What to work on
Which lines below include the string "showing"? Please show each one.

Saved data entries
= Beginning of Section =
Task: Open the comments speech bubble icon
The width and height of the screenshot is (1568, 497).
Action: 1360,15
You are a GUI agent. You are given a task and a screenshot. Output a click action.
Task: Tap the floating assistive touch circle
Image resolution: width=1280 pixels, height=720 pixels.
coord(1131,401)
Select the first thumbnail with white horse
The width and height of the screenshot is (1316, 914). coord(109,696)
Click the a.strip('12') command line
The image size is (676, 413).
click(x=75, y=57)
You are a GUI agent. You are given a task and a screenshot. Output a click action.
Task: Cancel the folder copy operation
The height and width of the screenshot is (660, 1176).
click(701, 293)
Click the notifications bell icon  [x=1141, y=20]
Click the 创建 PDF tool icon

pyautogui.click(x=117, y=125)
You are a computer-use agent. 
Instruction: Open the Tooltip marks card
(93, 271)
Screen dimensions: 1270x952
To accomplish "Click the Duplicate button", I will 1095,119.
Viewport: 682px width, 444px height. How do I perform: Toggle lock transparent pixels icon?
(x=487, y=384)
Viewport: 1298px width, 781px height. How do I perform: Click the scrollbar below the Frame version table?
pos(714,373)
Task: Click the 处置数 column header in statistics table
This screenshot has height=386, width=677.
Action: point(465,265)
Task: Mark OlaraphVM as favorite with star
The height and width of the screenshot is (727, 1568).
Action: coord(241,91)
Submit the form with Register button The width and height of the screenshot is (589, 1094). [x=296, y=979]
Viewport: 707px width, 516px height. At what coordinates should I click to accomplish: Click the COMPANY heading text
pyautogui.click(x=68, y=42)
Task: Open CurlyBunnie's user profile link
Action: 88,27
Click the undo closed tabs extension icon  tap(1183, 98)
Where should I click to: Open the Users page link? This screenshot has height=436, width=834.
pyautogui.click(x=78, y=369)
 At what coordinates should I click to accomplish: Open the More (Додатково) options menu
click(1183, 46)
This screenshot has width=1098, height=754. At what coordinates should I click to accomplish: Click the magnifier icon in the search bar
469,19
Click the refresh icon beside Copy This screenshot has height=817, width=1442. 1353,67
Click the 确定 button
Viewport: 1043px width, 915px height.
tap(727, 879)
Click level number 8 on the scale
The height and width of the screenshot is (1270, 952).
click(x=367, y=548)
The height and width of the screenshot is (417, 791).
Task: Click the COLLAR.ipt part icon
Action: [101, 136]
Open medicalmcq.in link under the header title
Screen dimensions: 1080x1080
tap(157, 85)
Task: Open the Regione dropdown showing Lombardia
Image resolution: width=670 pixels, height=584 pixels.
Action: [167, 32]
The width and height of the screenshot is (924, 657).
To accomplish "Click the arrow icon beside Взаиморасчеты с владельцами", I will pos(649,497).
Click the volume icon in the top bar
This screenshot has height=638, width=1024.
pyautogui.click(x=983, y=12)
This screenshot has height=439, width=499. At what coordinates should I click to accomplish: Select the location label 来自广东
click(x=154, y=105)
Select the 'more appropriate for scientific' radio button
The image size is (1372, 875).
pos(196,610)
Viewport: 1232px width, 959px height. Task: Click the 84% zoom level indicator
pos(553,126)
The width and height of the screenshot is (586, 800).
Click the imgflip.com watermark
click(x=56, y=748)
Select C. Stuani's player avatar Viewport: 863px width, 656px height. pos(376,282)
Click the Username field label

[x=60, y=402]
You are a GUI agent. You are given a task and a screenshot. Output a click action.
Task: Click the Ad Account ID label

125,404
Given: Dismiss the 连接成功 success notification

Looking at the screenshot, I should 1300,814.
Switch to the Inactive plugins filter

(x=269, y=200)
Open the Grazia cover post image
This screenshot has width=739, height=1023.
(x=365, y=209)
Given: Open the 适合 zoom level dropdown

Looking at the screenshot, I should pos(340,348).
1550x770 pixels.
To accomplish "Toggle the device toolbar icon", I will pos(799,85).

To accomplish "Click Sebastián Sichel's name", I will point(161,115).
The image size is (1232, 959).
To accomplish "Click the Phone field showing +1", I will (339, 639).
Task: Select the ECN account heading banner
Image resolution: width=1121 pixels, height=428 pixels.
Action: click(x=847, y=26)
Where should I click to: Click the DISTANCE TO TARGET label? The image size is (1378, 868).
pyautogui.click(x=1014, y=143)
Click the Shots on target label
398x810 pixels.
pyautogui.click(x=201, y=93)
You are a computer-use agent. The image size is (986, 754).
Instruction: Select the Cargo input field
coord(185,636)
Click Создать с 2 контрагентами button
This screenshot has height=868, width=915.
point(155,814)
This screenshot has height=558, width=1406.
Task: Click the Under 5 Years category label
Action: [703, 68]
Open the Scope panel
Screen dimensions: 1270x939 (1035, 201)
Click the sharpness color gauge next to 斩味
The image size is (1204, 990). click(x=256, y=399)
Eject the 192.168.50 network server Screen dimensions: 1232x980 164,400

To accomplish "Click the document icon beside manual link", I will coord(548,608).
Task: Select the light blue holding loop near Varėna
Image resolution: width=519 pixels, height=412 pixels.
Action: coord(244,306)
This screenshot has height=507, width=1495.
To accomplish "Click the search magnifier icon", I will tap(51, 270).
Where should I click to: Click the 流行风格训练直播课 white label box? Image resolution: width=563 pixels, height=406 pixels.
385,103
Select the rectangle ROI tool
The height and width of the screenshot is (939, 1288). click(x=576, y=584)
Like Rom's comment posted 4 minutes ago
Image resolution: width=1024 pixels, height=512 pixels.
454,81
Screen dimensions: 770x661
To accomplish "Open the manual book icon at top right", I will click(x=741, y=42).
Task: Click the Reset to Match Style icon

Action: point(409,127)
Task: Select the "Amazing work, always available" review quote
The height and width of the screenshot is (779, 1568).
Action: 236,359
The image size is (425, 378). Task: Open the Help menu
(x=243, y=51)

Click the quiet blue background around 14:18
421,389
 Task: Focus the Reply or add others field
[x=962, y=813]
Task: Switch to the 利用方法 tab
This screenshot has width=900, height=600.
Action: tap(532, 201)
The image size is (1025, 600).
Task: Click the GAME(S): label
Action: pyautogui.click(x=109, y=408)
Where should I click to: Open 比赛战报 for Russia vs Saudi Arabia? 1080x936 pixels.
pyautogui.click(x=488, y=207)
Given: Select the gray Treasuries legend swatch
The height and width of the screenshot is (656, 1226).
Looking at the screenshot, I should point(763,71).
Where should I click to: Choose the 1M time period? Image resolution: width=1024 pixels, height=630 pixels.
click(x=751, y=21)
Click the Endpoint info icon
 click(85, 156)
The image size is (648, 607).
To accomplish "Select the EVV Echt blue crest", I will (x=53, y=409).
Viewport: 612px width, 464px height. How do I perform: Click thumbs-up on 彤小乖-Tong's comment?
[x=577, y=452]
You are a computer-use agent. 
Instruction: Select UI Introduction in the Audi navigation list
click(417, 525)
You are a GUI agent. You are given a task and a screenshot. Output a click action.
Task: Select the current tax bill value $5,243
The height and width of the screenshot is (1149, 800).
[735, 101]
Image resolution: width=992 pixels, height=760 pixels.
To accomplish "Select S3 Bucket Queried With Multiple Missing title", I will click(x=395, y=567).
= End of Section =
Solved exercise
Task: Open the Regione dropdown showing Lombardia
To accomplish "Click the Phone field showing +1", I will (339, 639).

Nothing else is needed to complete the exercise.